The log of that matrix looks like $$ \log(T_{3m}(\varphi))=\small \begin{bmatrix} 0 & 0 & \varphi \\ \varphi & 0 & 0 \\ 0 & \varphi & 0 \end{bmatrix}$$ and I think it is a good hint, that this is equivalent to the rotation-matrices in the trigonometric/hyperbolic-cases, where the form of the matrix-log comes out to be much similar.

Answer 1

The analogy I would suggest comes from quadratic forms. Your first two examples are are linear changes of variable that preserve a quadratic form. That is, a matrix $P$ such that $P^T A P = A.$ In the first one, $A= I,$ in the second $A$ is the diagonal matrix with diagonal entries $(1,-1.)$ This is very convenient for homogeneous degree two because of matrices; but we could write $$ u = a x + b y, v = c x + d y, u^2 + v^2 = x^2 + y^2 ?? $$ and ask about possible $a,b,c,d.$ Same for $u^2 - v^2 = x^2 - y^2.$

So that suggests $$ u = ax+by+cz, v=dx+ey+fz, w=gx+hy+iz, $$ what about $$ u^3 + v^3 + w^3 - 3 u v w = x^3 + y^3 + z^3 - 3 x y z ?? $$ and ask about possible $a,b,c,d,e,f,g,h,i.$ These linear variable changes make a group over the reals. Hmmm. They should, but I need to think about why the determinant of the evident 3 by 3 matrix is nonzero; obvious for the quadratic form case.

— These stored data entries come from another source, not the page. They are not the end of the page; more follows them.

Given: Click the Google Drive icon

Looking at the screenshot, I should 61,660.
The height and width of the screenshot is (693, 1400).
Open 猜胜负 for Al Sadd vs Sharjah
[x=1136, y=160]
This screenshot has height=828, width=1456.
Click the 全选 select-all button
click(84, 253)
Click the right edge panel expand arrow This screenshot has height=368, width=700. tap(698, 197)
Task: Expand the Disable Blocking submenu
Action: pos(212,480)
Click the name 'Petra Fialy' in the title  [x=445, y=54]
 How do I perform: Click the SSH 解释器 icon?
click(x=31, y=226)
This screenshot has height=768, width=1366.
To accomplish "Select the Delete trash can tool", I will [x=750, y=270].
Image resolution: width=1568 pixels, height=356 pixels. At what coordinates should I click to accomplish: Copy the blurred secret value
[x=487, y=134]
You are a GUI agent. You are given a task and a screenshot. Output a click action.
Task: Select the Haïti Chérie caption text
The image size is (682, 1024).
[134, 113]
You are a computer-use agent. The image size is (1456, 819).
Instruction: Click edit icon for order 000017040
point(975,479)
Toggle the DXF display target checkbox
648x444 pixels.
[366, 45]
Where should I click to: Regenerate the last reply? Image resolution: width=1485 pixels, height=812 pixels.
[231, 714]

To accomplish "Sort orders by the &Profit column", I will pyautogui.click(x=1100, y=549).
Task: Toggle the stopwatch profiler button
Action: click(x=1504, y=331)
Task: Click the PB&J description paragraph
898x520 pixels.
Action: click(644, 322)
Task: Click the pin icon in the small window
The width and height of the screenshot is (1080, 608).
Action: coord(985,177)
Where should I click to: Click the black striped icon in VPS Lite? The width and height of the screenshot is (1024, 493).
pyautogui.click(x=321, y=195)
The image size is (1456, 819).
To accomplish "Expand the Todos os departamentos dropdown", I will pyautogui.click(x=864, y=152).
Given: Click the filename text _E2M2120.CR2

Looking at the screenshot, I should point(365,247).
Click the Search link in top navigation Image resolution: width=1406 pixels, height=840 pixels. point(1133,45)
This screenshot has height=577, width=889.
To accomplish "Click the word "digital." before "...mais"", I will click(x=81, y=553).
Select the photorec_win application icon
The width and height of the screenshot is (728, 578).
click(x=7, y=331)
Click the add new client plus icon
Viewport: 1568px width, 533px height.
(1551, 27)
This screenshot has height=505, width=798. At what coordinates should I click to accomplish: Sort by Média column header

EDIT: got it, in the version I am pushing. Given cubic form $$ f(x,y,z) = x^3 + y^3 + z^3 - 3 x yz. $$ $$ f(x,y,z) = \det \left( \begin{array}{ccc} x & y & z \\ z & x & y \\ y & z & x \end{array} \right) . $$

$f(x,y,z) = \det(xI + y A + z A^2),$ where $$ A = \left( \begin{array}{ccc} 0 & 1 & 0 \\ 0 & 0 & 1 \\ 1 & 0 & 0 \end{array} \right) $$ Then $A^3 = I$ and $A^4 = A .$

Now, since both the characteristic and minimal polynomials for $A$ are $x^3 - 1,$ it follows that all matrices that commute with $A$ are of the form $rI + s A + t A^2.$

Answer 2

Isn't this just an element of the Lorenz group from Special Relativity? For Example: $$Q(\beta) = \left[ \begin{matrix} \cosh(\beta) & 0 & 0 & \sinh(\beta) \\ 0 & 1 & 0 & 0 \\ 0 & 0 & 1 & 0 \\ \sinh(\beta) & 0 & 0 & \cosh(\beta) \end{matrix} \right]$$